Most times the old pc cooling fans are salvaged from old computers, I suppose that you could find one at a computer repair shop if you don't have an old pc around, or buy a new one at a computer supply, they shouldn't be expensive, I have seen them for about $5 online.
Go to Radio Shack and see what they have. You need to have some sort of spacer between the fan and the wall of your incubator to allow for proper air flow. You could use long machine screws to attach the fan. Before you attach it to the wall, add a couple of nuts and then a washer behind the fan and then run the screw through your bator wall and add a washer and finally a nut. That should be adequate for spacing.
The one we bought from Radio Shack was around 20 dollars. It was heavy duty and I belive 110 volts. That way we were able to wire it in with the thermostat and light and didn't need a separate adapter.
You can work to rig a single pole, lower water heater thermostat - as several of the "how to" homemade incubators use - those will run you 8-11 dollars but the do have a wide variance and getting them in the right place and adjusted properly takes some work.
Or you can go to a reptile supple site and pick up the Reptitherm 500 or better and use one of those and they run you 25-30 but they have a very small temp variance. You then wire your choice of heating element/s and just plug it into the Reptitherm.
Or you can buy an INCUBATOR thermostat and element... Which, you have to figure is designed to work in incubators - but will run you 20-25-30 depending where and shipping.

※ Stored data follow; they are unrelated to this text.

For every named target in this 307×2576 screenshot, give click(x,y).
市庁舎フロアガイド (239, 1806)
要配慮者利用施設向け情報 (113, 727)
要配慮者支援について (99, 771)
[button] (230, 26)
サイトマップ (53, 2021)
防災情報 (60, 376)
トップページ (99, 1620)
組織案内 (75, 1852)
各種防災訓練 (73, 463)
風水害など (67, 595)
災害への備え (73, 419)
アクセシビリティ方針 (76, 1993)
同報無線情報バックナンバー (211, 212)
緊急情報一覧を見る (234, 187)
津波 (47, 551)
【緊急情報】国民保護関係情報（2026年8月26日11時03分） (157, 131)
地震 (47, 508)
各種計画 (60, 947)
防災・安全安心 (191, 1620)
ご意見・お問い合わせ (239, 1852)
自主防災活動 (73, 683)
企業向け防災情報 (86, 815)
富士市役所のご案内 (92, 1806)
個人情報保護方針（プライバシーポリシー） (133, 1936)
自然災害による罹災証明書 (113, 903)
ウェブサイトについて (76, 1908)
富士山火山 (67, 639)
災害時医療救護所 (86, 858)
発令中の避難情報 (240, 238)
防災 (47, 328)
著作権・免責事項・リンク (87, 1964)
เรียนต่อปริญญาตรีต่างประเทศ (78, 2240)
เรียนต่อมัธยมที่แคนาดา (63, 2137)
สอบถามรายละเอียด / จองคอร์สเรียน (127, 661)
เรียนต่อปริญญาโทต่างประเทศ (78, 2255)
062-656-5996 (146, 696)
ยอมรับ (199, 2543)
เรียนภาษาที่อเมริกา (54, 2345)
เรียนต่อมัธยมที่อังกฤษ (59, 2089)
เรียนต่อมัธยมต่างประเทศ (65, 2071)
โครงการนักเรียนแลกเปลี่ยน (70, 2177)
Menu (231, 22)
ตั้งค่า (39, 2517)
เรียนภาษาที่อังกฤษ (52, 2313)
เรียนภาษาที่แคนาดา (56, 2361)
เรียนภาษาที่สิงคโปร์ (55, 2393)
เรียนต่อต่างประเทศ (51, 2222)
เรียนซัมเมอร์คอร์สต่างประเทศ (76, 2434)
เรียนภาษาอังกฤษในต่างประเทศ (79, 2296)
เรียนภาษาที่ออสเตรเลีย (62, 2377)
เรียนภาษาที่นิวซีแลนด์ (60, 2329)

Do not plug fans/ or wire them into the thermostat set-up. Fans should run constantly regardless of temps.
And 110 volt fans if you can afford them are worth it long run.
You can go as cheap as computer fan, light bulb and water heater thermostat and some tweaking will get you a bator that hatches eggs.
You can start piling on the things that make life easier - better thermostats, different elements, 110 fans, etc. as you go along. Which is what I did. Started basic, learned a LOT, saved some money and tweaked what I wanted to.
Everything about it is up to you - the basics can be made to work. You learn a LOT tweaking your own.
Danny will come on talking about water heater variances being wider than is practical - while true at the outset, you can learn to set them so the swing works if that's all that's in the budget and he doesn't seem to understand at all the difference between 8 dollars and 20-25 and 30.
I certainly do. If I can hatch with an 8 dollar thermostat and a 6 dollar light bulb and socket, and a four dollar fan, then I'm HATCHING at the price of his thermostat.
We wired our 110 fan in with the bulb and thermostat but put it in line before the thermostat so that it ran continuously while the bulb turned off and on. I was really pleased with the incubator thermostat we used (like at Meyer's). Just remember. Calibrate your thermostat with an empty bator.